Quote:Original post by Arild Fines
Quote:Original post by pinacolada
Quote:Original post by Arild Fines
Quote:Original post by crupp but the coolest feature is (IMHO) that you can use those thousands of vim-features without using the mouse ever. That way your hands stay on the keyboard, and if you are able to type fast you'll always be faster then if you switch from keyboard to mouse, make some clicks, then switch back to the keyboard etc. It's faster, and better for your forearms.
|
However, actually typing code is a very small part of the development process. Debugging, refactoring, navigating the code(which vi is really bad at) takes up way more time. |
You are right that typing the code is the easy part, and that debugging, refactoring & navigating takes way more time.

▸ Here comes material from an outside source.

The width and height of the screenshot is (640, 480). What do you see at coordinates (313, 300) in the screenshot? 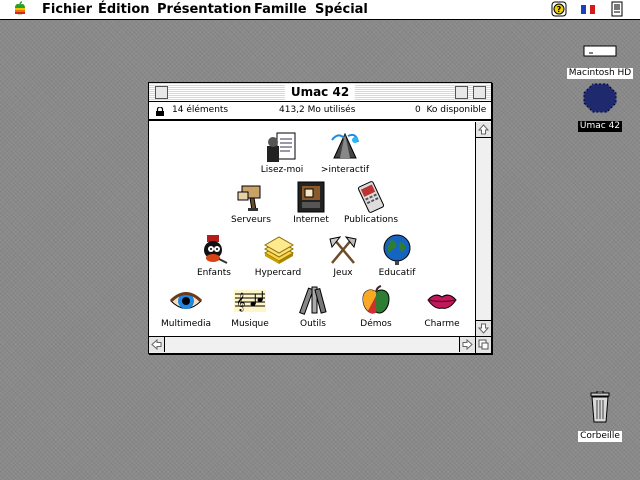
I see `tools-icon` at bounding box center [313, 300]. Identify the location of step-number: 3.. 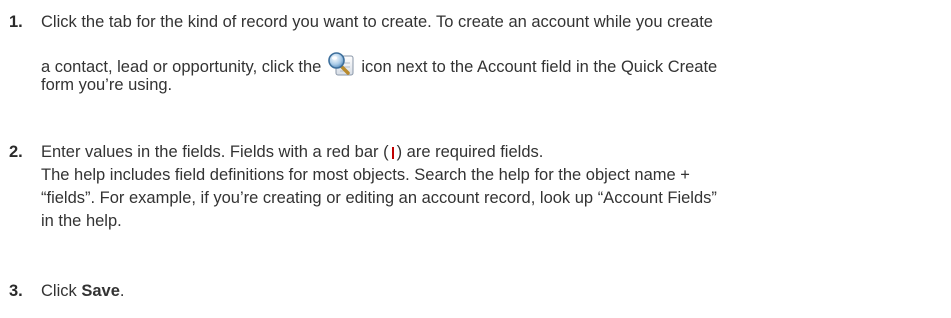
(16, 291).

But I totally disagree with that next thing, I think that what Vim is really GOOD at is the navigating and refactoring.
|
Then we have a complete disagreement of what navigation and refactoring actually means. For my needs, those two things cannot be accomplished unless the editor has access to some kind of parse tree for the source code being edited. vim is totally stupid that way - it only sees and understands raw text. It has no way of understanding the real semantics of the code. IDEs like Eclipse and Visual Studio .NET actually compiles the code in the background, generating a parse tree which they use to provide navigation, on-the-fly error reporting, intelligent renaming, flow analysis and so on. vim doesn't even come close to providing such services. |
I don't think an editor needs to deeply parse the source code in order to provide enough useful features.. you can get pretty far with an editor that's ignorant of such things.

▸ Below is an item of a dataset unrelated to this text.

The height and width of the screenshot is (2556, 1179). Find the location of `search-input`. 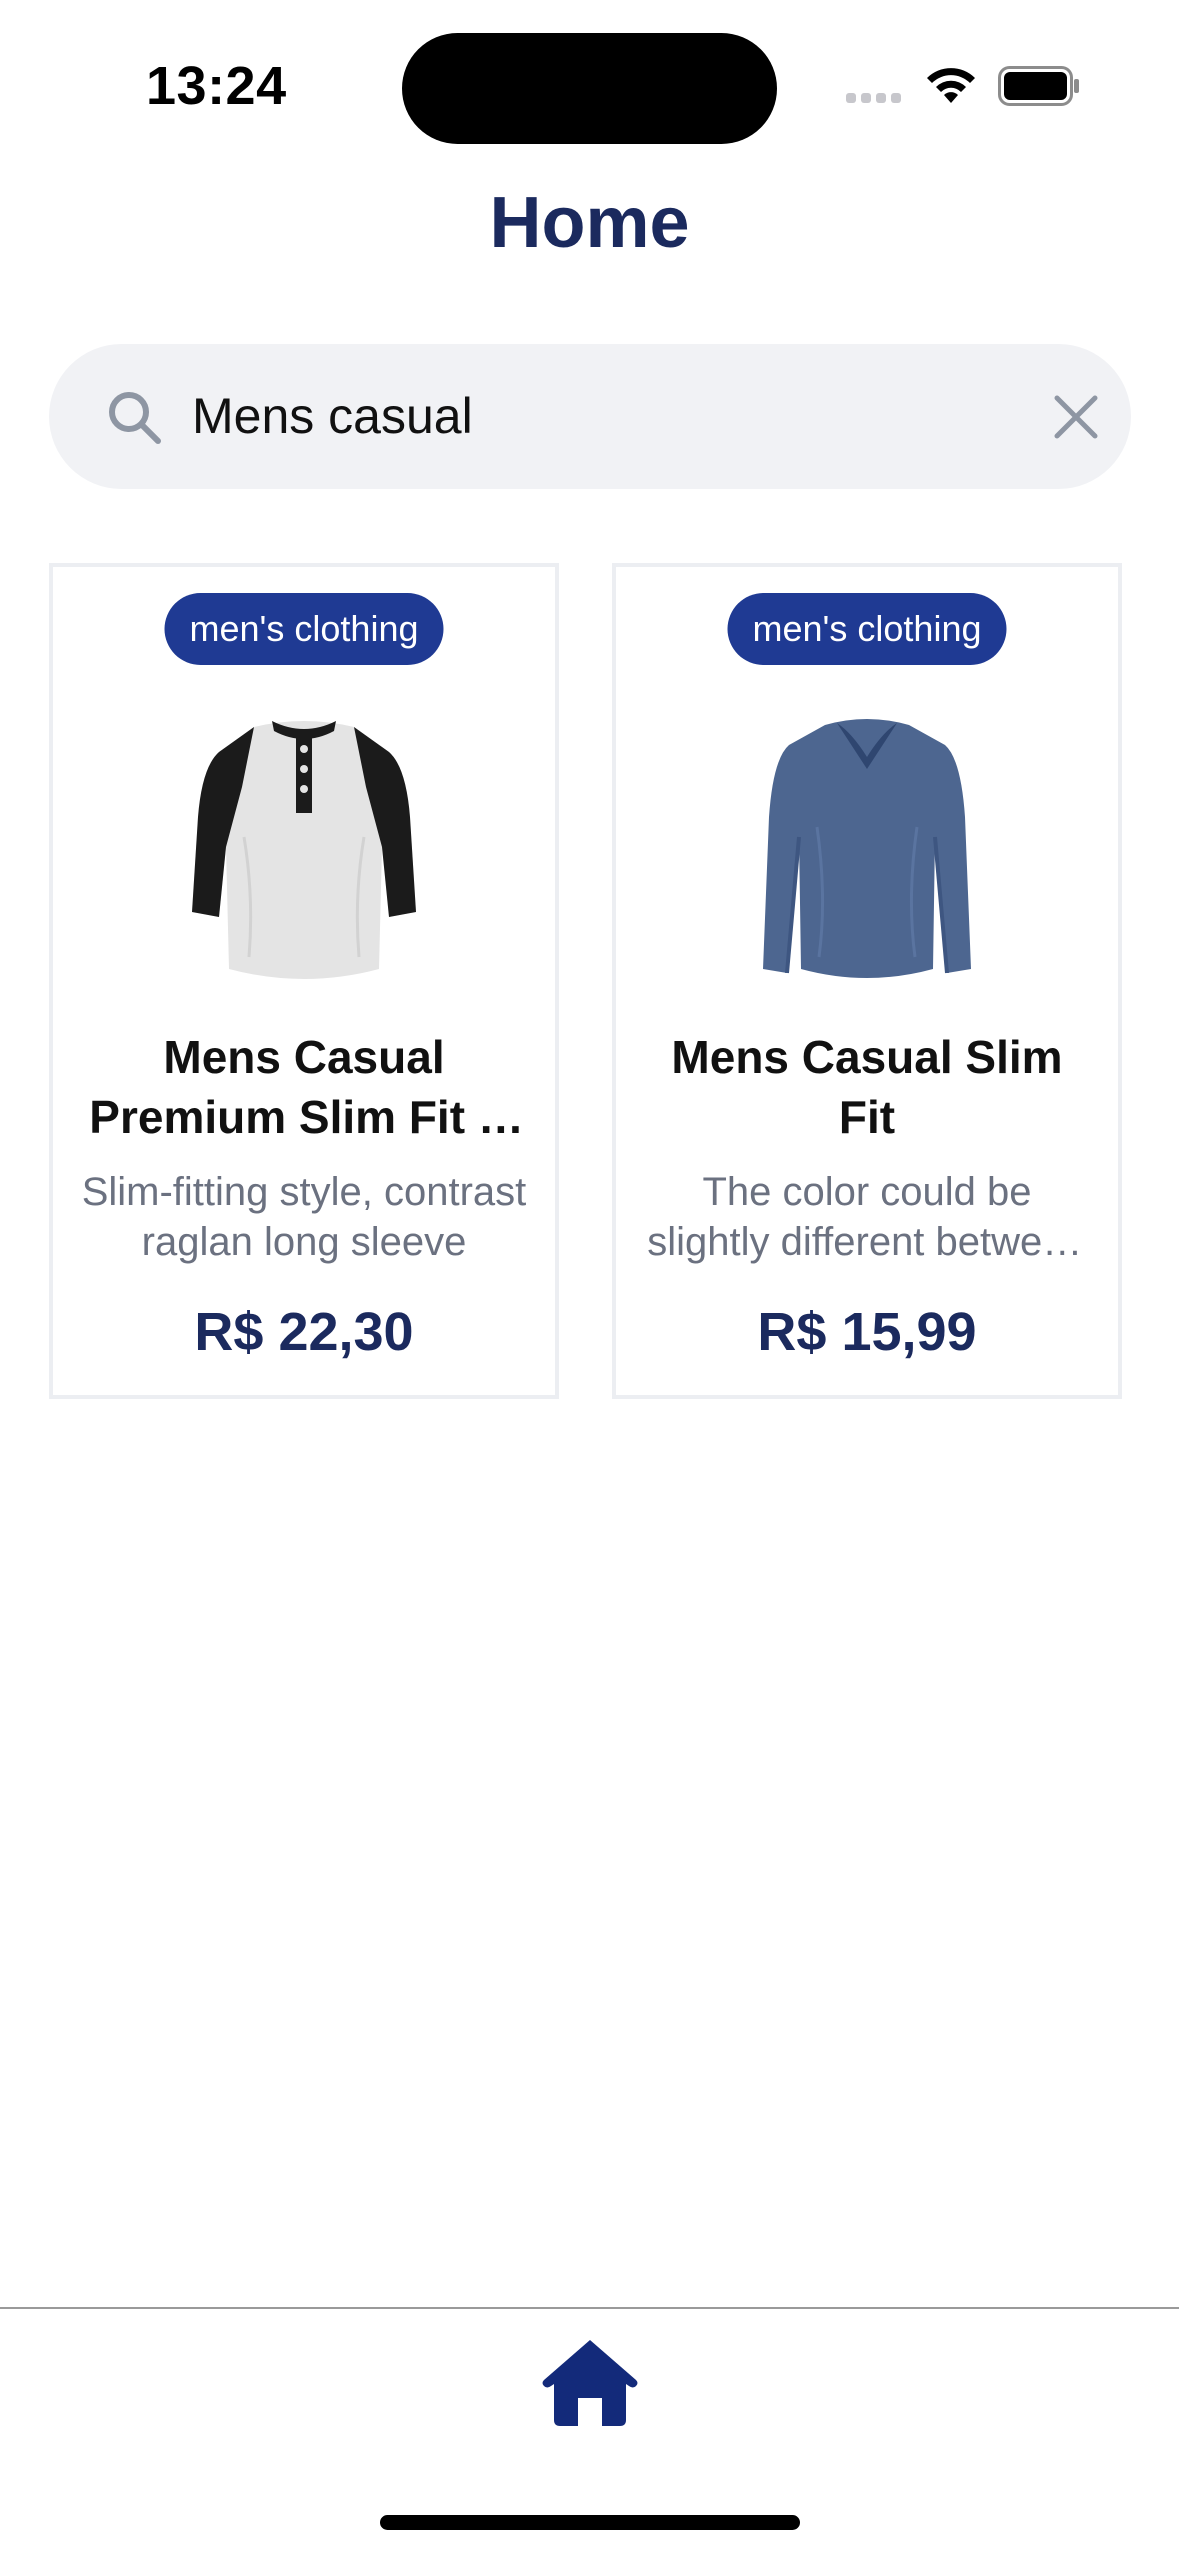

search-input is located at coordinates (592, 416).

Vim has ctags, makes it really easy to "follow" function calls downward. The tag thing even keeps a stack, so when you are done exploring tags downward, you can pop back up. The only major shortcoming to ctags is that it can't figure out the difference between two functions/variables with the same name, so it will prompt for clarification.

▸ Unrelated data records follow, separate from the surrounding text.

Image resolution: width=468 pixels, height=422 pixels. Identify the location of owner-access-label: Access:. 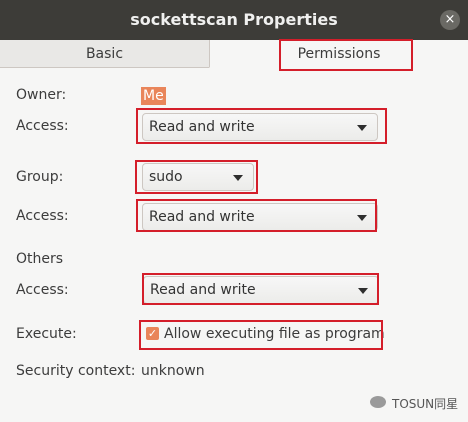
(42, 126).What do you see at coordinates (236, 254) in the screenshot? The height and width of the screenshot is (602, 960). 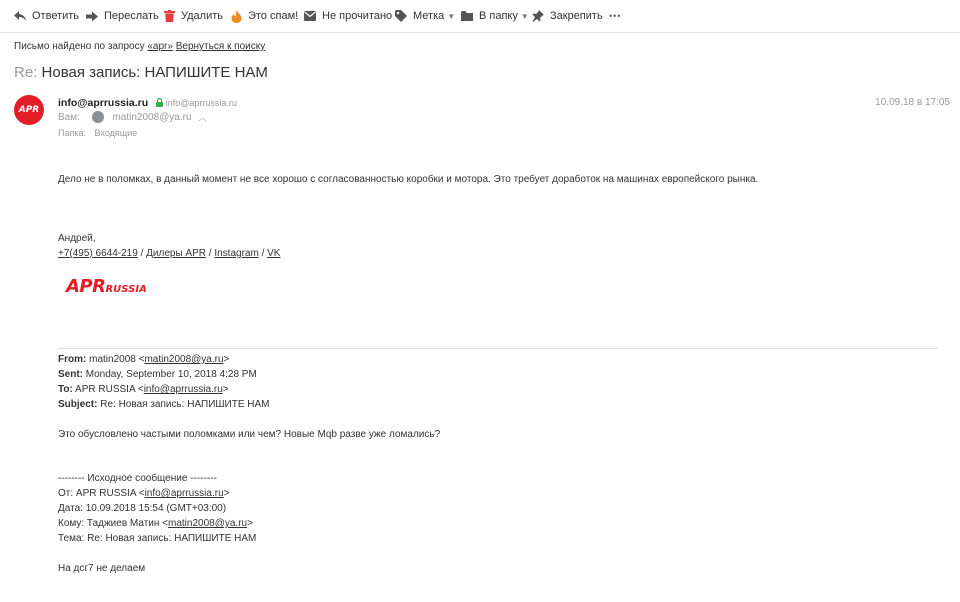 I see `instagram-link: Instagram` at bounding box center [236, 254].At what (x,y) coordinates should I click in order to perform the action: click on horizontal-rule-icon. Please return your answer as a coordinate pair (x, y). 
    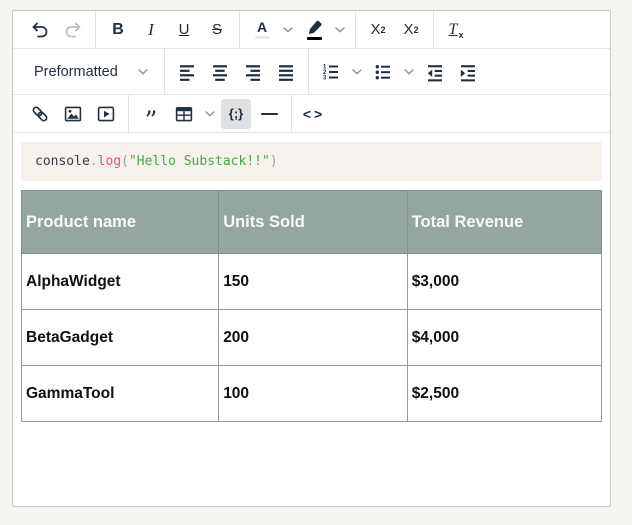
    Looking at the image, I should click on (269, 114).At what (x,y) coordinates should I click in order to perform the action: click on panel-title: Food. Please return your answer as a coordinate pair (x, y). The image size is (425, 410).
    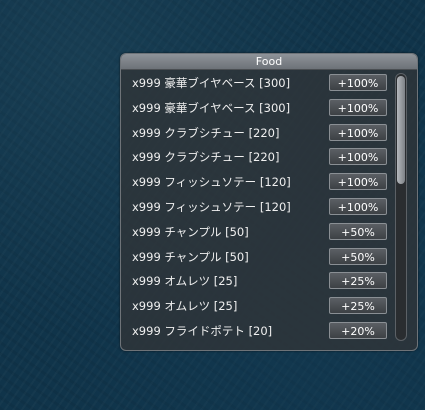
    Looking at the image, I should click on (269, 62).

I have a script called taglist.vim, which creates a window that looks and behaves just like the "ClassView" browser in VS.
Vim has folding. I also have a script that does function-wise folding, so if I am looking for a certain place in code, the typical sequence of actions is this: activate the function-wise folding (so now the implementation of each function is hidden, only the function names are shown, and the entire file is only 1 or 2 screens high), navigate the cursor to the function I want, then un-fold only that function. I could also use the taglist to navigate like this, but I prefer navigating in the file itself.
I don't think on-the-fly error reporting is that great, it only takes a few seconds to run the compiler. This is probably more valuable when you're working on very large projects.
I don't know what you mean by "intelligent renaming", but it doesn't sound all that useful.
The only feature from VS that I truely miss is the pop-up list of object members (intellisense).